With only a few utility lights barely clinging to life overhead against the night sky, it lumbered in place, the huge beast, vaguely bipedal but altogether inhuman. It turned around at the sound of the engine roaring to life. Gregory, gasping for breath and mad with fright while climbing into the cab of the giant machine, tried desperately to get a better look at it in the dark. Although the quarry was veiled in a thin wash of light, even when he should have caught a glimpse, the thing seemed always just out of focus, like a photograph taken in motion, a slightly blurred phantasm. It was real though, real enough to tear that poor security guard in half like a ragdoll. Blackness pressed in around Gregory as he frantically resisted the shock and tried to remember how to work the controls of the excavator.
The beast saw him though, taking heavy, crunching steps on the loose stones. Gregory had no time left. He grabbed a lever, any lever, and jerked it sharply in the direction of the thing. The spear-like arm of the great machine lurched into full swing, almost tossing Gregory from the cab, as it crashed into a drum of diesel fuel, then into his intended target. The collision sent pungent fluid splashing over the beast, the twisting steel sparking flames that instantly enveloped it. It howled an otherworldly sound that echoed from every direction. The thing stumbled, clawed blindly at the flames, and flailed like mad until crashing through a wooden enclosure.
Gregory flashed back, still wheeling his father into the examination room. The bright spotlights hummed, drowning out the sound of the creature plummeting down the mine shaft that still echoed through his mind. He had begun unconsciously whistling to the tune of “Whistle While You Work.” Shaking his head, he smiled again, “Sorry, dad. Got lost in thought. Best not to dwell on it, though. Never know when it might come back.

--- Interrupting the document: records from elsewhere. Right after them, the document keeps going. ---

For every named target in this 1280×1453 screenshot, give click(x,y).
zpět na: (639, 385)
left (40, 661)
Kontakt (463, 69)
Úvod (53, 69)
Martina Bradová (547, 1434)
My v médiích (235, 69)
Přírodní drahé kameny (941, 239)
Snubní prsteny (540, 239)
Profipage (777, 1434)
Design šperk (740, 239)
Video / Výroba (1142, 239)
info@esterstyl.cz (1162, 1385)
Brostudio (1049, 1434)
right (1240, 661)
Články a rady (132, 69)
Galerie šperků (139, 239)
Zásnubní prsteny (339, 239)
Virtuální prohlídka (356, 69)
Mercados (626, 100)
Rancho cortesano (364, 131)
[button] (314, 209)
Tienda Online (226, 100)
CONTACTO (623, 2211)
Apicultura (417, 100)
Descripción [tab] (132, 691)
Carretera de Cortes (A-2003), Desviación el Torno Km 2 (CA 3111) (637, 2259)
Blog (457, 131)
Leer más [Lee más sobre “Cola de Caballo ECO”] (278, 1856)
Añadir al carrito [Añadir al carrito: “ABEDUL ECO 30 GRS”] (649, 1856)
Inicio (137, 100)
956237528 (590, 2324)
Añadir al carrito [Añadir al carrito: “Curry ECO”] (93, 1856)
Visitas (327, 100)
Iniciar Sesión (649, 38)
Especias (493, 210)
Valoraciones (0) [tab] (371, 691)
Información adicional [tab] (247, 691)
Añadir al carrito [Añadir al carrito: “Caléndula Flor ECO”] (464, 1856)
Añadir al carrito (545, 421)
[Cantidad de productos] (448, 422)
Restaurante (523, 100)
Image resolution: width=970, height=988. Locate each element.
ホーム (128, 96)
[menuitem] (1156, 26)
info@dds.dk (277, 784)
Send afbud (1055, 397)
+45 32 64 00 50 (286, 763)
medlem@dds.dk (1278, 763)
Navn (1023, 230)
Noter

Don’t want to end up like all of you, after all.”
He dragged a long steel tray off the gurney and slid it onto a steel table. “Now let’s put you back together properly, eh?” Gregory said, as he carefully turned a withered, grinning skull upwards to meet his gaze. Having been interred for over thirty years, the remains of William Stonewall were relatively well preserved. Gregory kept them all well preserved.